(Records drawn from a dataset)
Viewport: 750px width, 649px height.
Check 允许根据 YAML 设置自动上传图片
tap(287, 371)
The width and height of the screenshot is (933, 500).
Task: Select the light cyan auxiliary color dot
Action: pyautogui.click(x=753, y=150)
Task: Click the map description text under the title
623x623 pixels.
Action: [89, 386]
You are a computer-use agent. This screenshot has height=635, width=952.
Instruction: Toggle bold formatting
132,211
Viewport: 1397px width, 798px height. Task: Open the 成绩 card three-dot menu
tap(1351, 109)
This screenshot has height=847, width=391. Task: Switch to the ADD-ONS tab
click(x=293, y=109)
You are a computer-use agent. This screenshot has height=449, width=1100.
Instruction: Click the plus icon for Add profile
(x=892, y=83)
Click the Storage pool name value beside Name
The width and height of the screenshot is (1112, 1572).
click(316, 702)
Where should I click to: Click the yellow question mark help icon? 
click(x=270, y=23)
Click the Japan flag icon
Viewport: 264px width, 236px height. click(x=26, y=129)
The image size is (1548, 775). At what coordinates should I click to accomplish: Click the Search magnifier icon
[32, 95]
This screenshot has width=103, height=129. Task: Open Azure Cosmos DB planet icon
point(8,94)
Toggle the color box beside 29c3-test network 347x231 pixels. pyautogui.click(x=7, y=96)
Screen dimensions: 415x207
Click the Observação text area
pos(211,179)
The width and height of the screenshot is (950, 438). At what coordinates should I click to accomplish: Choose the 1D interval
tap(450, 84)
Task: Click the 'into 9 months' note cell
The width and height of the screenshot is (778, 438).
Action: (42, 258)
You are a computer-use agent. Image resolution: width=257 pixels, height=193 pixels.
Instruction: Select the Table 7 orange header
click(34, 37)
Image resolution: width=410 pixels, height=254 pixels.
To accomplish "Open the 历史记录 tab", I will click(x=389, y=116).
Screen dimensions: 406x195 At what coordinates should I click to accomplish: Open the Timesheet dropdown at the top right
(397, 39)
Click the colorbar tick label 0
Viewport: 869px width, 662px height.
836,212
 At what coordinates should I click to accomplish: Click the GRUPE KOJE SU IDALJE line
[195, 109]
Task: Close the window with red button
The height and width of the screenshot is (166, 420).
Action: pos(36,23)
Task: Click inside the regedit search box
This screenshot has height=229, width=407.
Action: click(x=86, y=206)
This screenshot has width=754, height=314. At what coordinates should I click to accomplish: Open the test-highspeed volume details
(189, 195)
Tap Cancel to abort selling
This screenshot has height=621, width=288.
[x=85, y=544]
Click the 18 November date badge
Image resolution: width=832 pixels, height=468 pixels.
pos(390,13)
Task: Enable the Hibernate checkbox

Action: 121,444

> **WHAT YOU WILL DO**
Could you copy exactly the lines from the first line of the records above through the line containing "has height=635, width=952.", both included, and nothing else?

> **OUTPUT OF THE EXERCISE**
Viewport: 750px width, 649px height.
Check 允许根据 YAML 设置自动上传图片
tap(287, 371)
The width and height of the screenshot is (933, 500).
Task: Select the light cyan auxiliary color dot
Action: pyautogui.click(x=753, y=150)
Task: Click the map description text under the title
623x623 pixels.
Action: [89, 386]
You are a computer-use agent. This screenshot has height=635, width=952.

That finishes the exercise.